CONTRIBUTION - Les législatives anticipées du 17 novembre 2024 ne sont pas simplement une bataille pour des sièges parlementaires ; elles représentent un véritable test de consolidation politique pour le duo Diomaye-Sonko après leur victoire éclatante de mars 2024. Au Sénégal, depuis plus de deux décennies, les élections législatives post-présidentielles apparaissent comme un prolongement inévitable du sacre présidentiel, où les nouveaux dirigeants surfent sur ce que l'on appelle “l'effet lune de miel”. Cette période de grâce – où l'enthousiasme populaire suscité par les attentes positives élevées étouffe les critiques – est souvent le moment idéal pour asseoir un pouvoir solide.

Mais ce moment béni ne dure jamais longtemps : il s’agit d’agir vite, avant que les promesses électorales ne soient mises à l’épreuve et que l’illusion ne se dissipe. Cet “effet lune de miel”, dont Abdoulaye Wade en 2000 et Macky Sall en 2012 ont largement profité, leur a permis de verrouiller rapidement le pouvoir en raflant une majorité parlementaire, dégageant ainsi une voie royale pour leurs réformes.

Mais aujourd’hui, la vraie question est : Bassirou Diomaye Faye et Ousmane Sonko peuvent-ils répéter cet exploit, ou la lune de miel du PASTEF sera-t-elle de courte durée ? Alors que les premières fissures apparaissent et que les critiques s'intensifient sous le poids de la demande sociale, l'euphorie post-présidentielle de mars tiendra-t-elle jusqu’en novembre ? Résistera-t-elle à l’épreuve à l'épreuve de la réalité post-élections législatives ?

I - Quand Wade écrase Diouf en 2001 et Sall roule sur Wade en 2012

En 2000, Wade a remporté la présidentielle au second tour avec 58,49 % des suffrages, mettant fin à quarante ans de règne du Parti Socialiste (PS). Sa coalition, Sopi, a consolidé cette victoire en obtenant 49,6 % des voix aux législatives de 2001, ce qui lui a permis de contrôler 89 sièges sur 120 à l'Assemblée nationale (74,2 % des sièges).
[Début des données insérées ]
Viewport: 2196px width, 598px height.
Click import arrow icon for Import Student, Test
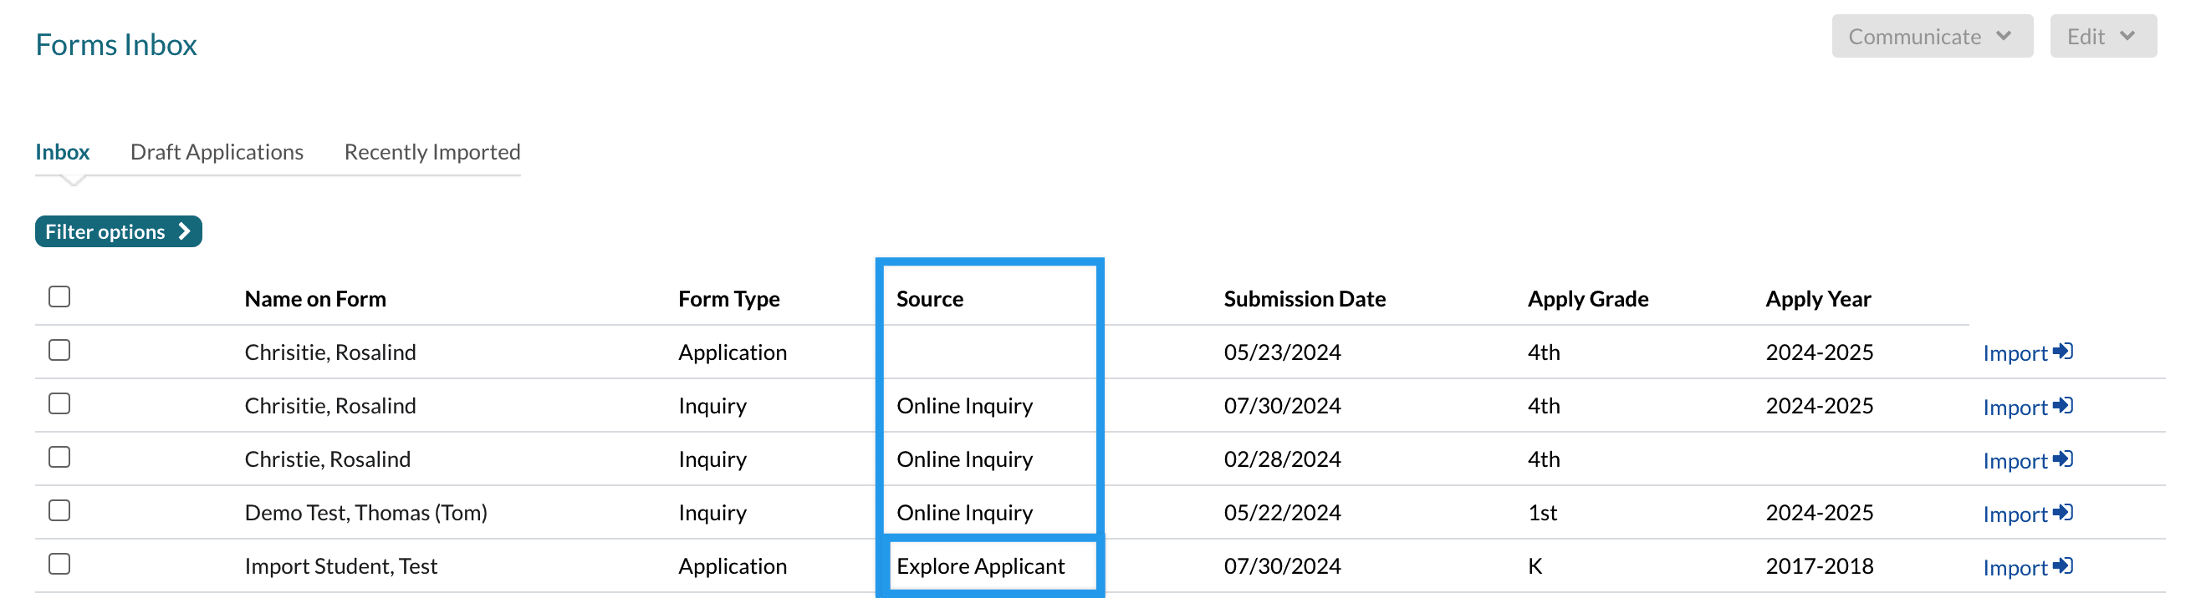click(2062, 566)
Le PS, affaibli depuis le congrès sans débat de 1996, n'a recueilli que 17,4 % des voix et 10 sièges, contre 93 en 1998. L’électorat sénégalais, las du statu quo, a vu en Wade l’incarnation du changement, lui a octroyant une majorité écrasante. De manière similaire, Macky Sall a su reproduire ce schéma en 2012. Après avoir battu Wade au second tour de la présidentielle avec 65,80 % des suffrages, il a consolidé son assise politique lors des législatives de la même année, sécurisant 53,06 des voix. Sa coalition, Benno Bokk Yakaar (BBY), a remporté 119 des 150 sièges à l’Assemblée nationale (soit 79,3 %), renforçant son pouvoir de manière décisive. Cependant, le contexte diffère largement avec le PDS, qui n’a pas su s’adapter au rejet de Wade après sa tentative de troisième mandat. Le parti a vu son influence s'effondrer, obtenant seulement 15,23 % des voix et 12 sièges. L'effet lune de miel a, une fois encore, joué en faveur de Macky Sall, lui permettant de disposer d'une confortable majorité législative. Le taux de participation de 36,67 % aux législatives de 2012, bien qu'inférieur à celui de 2001 (67,4 %), témoigne de la mobilisation du noyau dur de l'électorat de BBY, souvent déterminant dans un contexte où l’opposition est fragmentée et démobilisée. Les dynamiques électorales de 2001 et 2012 révèlent que les législatives, qu'elles soient anticipées ou post-présidentielles, prolongent souvent la victoire du président. Portés par l'effet lune de miel, une opposition affaiblie et un vent de changement, Wade et Sall ont tous deux obtenu une majorité législative. Ce schéma illustre un système politique fortement centré sur le président dont la popularité dicte l'issue des législatives. Mais cette fois, Diomaye et Sonko pourront-ils réécrire l’histoire ?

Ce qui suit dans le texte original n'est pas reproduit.